▸ **STATED PROBLEM 1**
In the article on client-side S3 uploads, what does the backend footprint of the file upload system come down to?

▸ **SELECTED PASSAGE**
───

Building an Upload System Backed by S3 and Client-Side Uploads

Client-Side S3 Uploads

One of the things I try to do when building applications is keep servers stateless. This makes those servers easy to throw away — a piece of infrastructure failing (which it always will) is not a big deal with stateless servers. Just spin up a new one.

When the requirement came down the pipeline to add a user upload system to an application I was less than thrilled. User uploads are the opposite of stateless.

The usual way to handle this is supporting file uploads in the backend and server configuration and when the user sends a file ingest it then send it on to some cloud storage backend like S3. This keeps the server stateless, but the servers configuration still ends up impacted by the upload system.

The good news, however, is that with S3 pre-signed URLs can be generated on the backend that client-side code can use to upload to S3 directly. The backend footprint of a file upload system is reduced a single endpoint that generates pre-signed URLs for AWS.

───

▸ **DATA ENTRIES**
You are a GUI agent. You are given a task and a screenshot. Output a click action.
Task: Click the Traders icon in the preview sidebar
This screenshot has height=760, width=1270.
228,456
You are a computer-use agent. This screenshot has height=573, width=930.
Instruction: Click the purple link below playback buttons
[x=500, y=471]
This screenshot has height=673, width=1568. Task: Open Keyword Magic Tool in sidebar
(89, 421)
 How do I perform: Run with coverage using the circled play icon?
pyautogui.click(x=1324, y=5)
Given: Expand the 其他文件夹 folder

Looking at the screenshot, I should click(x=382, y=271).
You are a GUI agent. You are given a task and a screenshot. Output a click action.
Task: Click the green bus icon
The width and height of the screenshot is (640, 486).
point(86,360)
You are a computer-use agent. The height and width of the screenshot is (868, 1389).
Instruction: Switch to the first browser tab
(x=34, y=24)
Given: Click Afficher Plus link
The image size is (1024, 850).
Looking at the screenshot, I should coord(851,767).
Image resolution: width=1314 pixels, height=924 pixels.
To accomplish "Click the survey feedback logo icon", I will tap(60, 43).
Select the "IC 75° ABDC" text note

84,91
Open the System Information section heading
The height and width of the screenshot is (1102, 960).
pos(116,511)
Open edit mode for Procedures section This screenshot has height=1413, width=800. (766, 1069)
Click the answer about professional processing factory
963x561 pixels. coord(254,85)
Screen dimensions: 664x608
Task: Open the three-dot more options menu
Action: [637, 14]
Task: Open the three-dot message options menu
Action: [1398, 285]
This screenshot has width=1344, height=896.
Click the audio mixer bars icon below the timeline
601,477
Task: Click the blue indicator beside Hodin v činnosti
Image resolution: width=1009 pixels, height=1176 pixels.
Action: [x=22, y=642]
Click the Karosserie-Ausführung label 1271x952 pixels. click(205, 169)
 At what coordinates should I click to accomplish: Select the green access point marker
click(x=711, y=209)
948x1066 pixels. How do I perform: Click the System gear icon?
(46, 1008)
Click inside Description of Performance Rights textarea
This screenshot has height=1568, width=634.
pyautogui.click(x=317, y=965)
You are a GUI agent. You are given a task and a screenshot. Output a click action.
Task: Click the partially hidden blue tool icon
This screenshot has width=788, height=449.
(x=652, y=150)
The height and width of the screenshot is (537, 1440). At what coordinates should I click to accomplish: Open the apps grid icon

───

▸ **STATED PROBLEM 2**
Format the lines of the records as a JSON list of strings, one string per line and blank lines omitted, starting at the line that contains "Given: Click Afficher Plus link" and ending at the line that contains "pyautogui.click(x=317, y=965)".

▸ **REPLY 1**
A single endpoint that generates pre-signed URLs for AWS.

▸ **REPLY 2**
[
  "Given: Click Afficher Plus link",
  "The image size is (1024, 850).",
  "Looking at the screenshot, I should coord(851,767).",
  "Image resolution: width=1314 pixels, height=924 pixels.",
  "To accomplish \"Click the survey feedback logo icon\", I will tap(60, 43).",
  "Select the \"IC 75° ABDC\" text note",
  "84,91",
  "Open the System Information section heading",
  "The height and width of the screenshot is (1102, 960).",
  "pos(116,511)",
  "Open edit mode for Procedures section This screenshot has height=1413, width=800. (766, 1069)",
  "Click the answer about professional processing factory",
  "963x561 pixels. coord(254,85)",
  "Screen dimensions: 664x608",
  "Task: Open the three-dot more options menu",
  "Action: [637, 14]",
  "Task: Open the three-dot message options menu",
  "Action: [1398, 285]",
  "This screenshot has width=1344, height=896.",
  "Click the audio mixer bars icon below the timeline",
  "601,477",
  "Task: Click the blue indicator beside Hodin v činnosti",
  "Image resolution: width=1009 pixels, height=1176 pixels.",
  "Action: [x=22, y=642]",
  "Click the Karosserie-Ausführung label 1271x952 pixels. click(205, 169)",
  " At what coordinates should I click to accomplish: Select the green access point marker",
  "click(x=711, y=209)",
  "948x1066 pixels. How do I perform: Click the System gear icon?",
  "(46, 1008)",
  "Click inside Description of Performance Rights textarea",
  "This screenshot has height=1568, width=634.",
  "pyautogui.click(x=317, y=965)"
]